Phase B — Karpenter-native provider for Scaleway Elastic Metal (no-image + rescue + dd)

## Context

Phase A (Kamaji + CAPI + Karpenter on Scaleway VMs) is shipping. The next step is **bare-metal autoscaling** so that sustained workloads (>12h/day) can migrate automatically from cloud VMs to Scaleway Elastic Metal via Karpenter consolidation.

No OSS CAPI provider supports Scaleway Elastic Metal today (CAPS v0.2.1 is VM-only). Matchbox cannot reach Scaleway EM's managed network. The cleanest path is a **native Karpenter CloudProvider** that wraps the Scaleway EM API directly — no CAPI indirection.
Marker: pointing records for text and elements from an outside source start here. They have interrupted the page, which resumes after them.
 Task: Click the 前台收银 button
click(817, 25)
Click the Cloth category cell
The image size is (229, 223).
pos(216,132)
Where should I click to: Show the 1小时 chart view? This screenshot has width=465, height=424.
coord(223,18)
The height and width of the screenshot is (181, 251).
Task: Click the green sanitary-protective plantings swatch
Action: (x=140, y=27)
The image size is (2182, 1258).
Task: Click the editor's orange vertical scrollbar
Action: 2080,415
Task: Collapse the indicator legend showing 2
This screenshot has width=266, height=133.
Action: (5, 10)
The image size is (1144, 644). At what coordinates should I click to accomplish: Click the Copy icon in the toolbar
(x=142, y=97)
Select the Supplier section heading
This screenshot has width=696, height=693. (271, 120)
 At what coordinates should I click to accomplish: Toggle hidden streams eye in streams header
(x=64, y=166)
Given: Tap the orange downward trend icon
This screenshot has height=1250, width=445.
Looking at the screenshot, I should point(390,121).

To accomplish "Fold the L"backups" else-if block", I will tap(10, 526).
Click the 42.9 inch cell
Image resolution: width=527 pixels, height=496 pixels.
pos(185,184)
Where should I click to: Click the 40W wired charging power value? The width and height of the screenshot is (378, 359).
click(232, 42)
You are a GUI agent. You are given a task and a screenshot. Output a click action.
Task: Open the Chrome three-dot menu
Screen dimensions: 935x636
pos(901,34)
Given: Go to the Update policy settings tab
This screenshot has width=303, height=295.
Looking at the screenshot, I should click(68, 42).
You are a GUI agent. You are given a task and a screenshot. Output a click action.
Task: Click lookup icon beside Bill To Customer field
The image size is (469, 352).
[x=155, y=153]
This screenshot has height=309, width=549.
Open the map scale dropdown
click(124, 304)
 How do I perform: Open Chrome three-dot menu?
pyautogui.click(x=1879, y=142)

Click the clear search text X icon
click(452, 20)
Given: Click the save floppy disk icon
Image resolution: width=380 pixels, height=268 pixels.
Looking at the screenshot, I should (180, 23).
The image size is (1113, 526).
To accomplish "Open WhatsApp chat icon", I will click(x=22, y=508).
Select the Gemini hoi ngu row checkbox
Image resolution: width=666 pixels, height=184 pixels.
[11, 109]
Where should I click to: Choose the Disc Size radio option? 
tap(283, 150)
See [ADR-025 §3.5](../blob/main/docs/adr/025-kamaji-detailed-architecture.md) and [ADR-024](../blob/main/docs/adr/024-hybrid-autoscaling-architecture.md) for the architectural rationale.

## Scope

New repo (or subfolder): `providers/karpenter-scaleway-em/`

```
providers/karpenter-scaleway-em/
├── cmd/karpenter-scaleway-em/       # main.go — registers with karpenter core
├── pkg/
│   ├── apis/v1alpha1/               # ScalewayElasticMetalNodeClass CRD
│   ├── cloudprovider/               # 7 methods of pkg/cloudprovider/types.go
│   │   ├── create.go
│   │   ├── delete.go
│   │   ├── get_list.go
│   │   ├── instance_types.go        # EM offer catalog → InstanceType map
│   │   ├── drift.go
│   │   └── repair.go
│   └── talos/                       # rescue + dd orchestration (reusable package)
│       ├── install.go               # SSH rescue → curl | xz | dd
│       ├── config.go                # render machine config per NodeClaim
│       └── wait.go                  # poll Scaleway + Talos API states
├── charts/karpenter-scaleway-em/    # Helm chart
└── Makefile + go.mod + Dockerfile
```

## Implementation approach

**Chosen path**: `no-preinstalled-image + rescue + dd Talos RAW`

Rationale (vs cloud-init+kexec and BMC+ISO): fastest (~10-12 min vs ~14/30), fully API-driven (SSH key auto-injected in rescue), atomic disk write, debuggable via SSH fallback.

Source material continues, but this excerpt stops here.